Exercise instructions: Reproduce the material below verbatim, from the line containing "Collapse the Account Operations section" down to the line containing "tap(34, 20)", both lines included, omitting the pictures.

Input data:

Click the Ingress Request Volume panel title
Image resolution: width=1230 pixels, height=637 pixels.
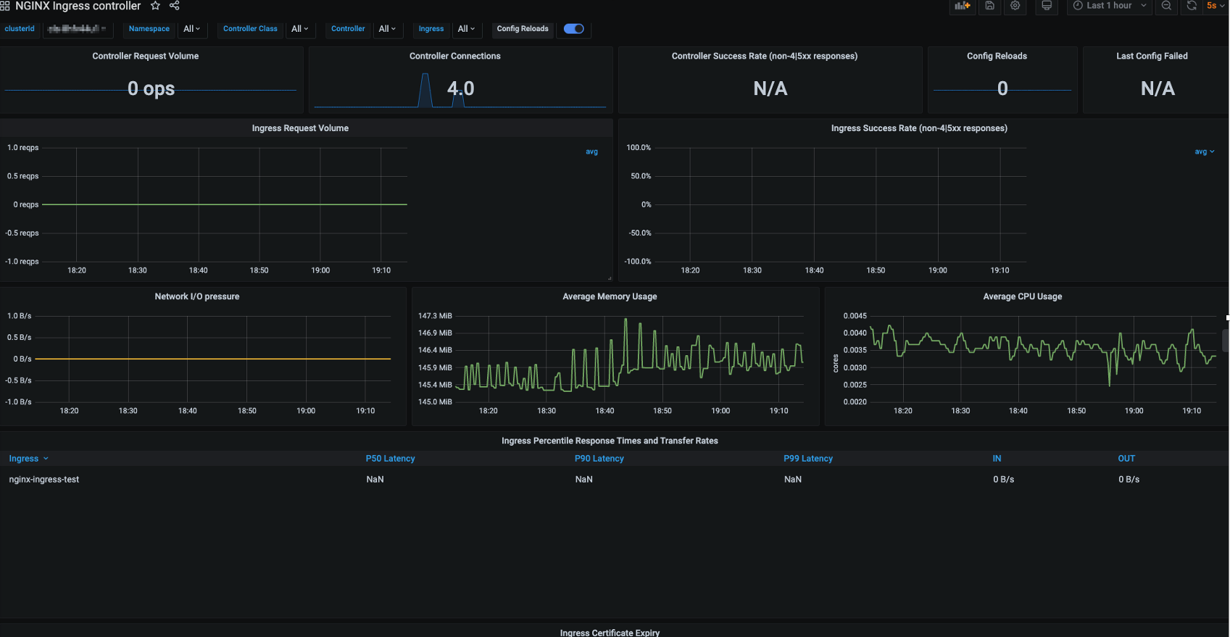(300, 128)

--

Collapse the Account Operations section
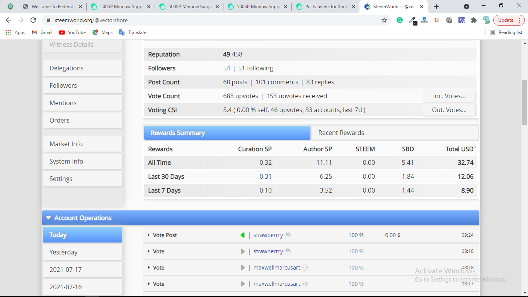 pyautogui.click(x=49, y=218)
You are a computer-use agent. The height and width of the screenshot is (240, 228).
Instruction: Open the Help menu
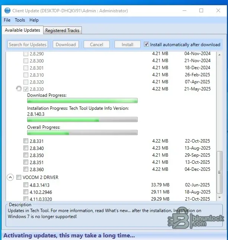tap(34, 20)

Finished task:
Collapse the Account Operations section
 pyautogui.click(x=49, y=218)
You are a computer-use agent. The height and width of the screenshot is (240, 228).
Instruction: Open the Help menu
tap(34, 20)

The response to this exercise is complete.